Quebecor Inc., Eastlink Inc. and Xplornet Communications Inc. could all potentially play a role, he said.

“I don’t think there’s an obvious fourth player that’s going to be quasi-national,” he said. “They might give a chunk to Quebecor and then a little piece to Eastlink out east and maybe some to Xplornet for the north and rural areas.”

The Rogers $26-billion deal to buy Shaw and its Freedom Mobile wireless business has faced stiff opposition from consumer groups, academics and customers.

Federal Industry Minister François-Philippe Champagne said Thursday that the wholesale transfer of Shaw’s wireless licences to Rogers is fundamentally incompatible with the government’s policies for spectrum and mobile service competition.

Telecom observers say the announcement was not a surprise to industry players.

“Rogers and Shaw have always recognized this was a very likely possibility and were prepared to deal with that,” said Carleton University communication professor Dwayne Winseck.

“The real crown jewel in this deal is all of the fibre backhaul in Western Canada that Shaw owns as well as the local wireline networks, which are also fibre that connect all of the cell towers.”

If Shaw’s wireless spectrum is spun off, there will be other suitors there ready to take it up, he said. In addition to other regional wireless players, Wind Mobile founder Anthony Lacavera could be interested in throwing his hat in as well, Winseck said.

But the viability of a fourth wireless carrier depends on much more than spectrum, he said.

“You can’t have a viable fourth player without access to the towers, the antennas, the retail fronts and all that back-end technical administrative stuff as well as some kind of rock-solid, ironclad agreement for wholesale access to the backhaul connections,” said Winseck, also director of the Canadian Media Concentration Research Project.

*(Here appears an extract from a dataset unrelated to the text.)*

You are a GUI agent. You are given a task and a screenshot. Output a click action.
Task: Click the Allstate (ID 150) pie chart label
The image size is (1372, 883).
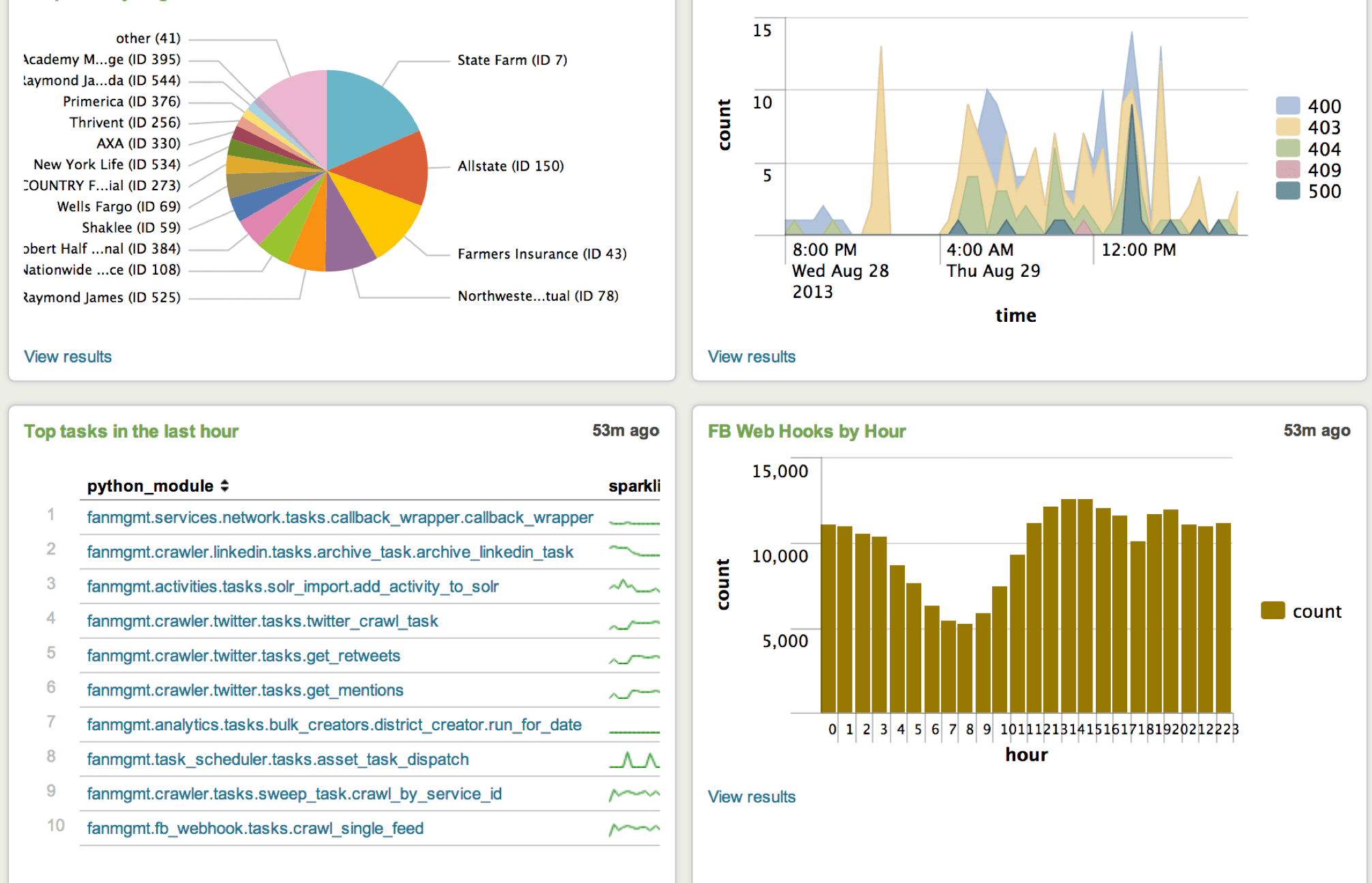tap(511, 166)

Quebecor called the decision “a step in the right direction.”

“As it stands, the proposed Rogers-Shaw transaction is contrary to the public interest,” Pierre Karl Péladeau, president and CEO of Quebecor, said in a statement.

“As Bell, Rogers and Telus already control 90 per cent of Canada’s wireless market, it is imperative that we create the necessary conditions for real competition in order to give consumers more choice, better prices, better services and more innovation.”

Rogers and Shaw have said they are continuing to work constructively with the government and regulators.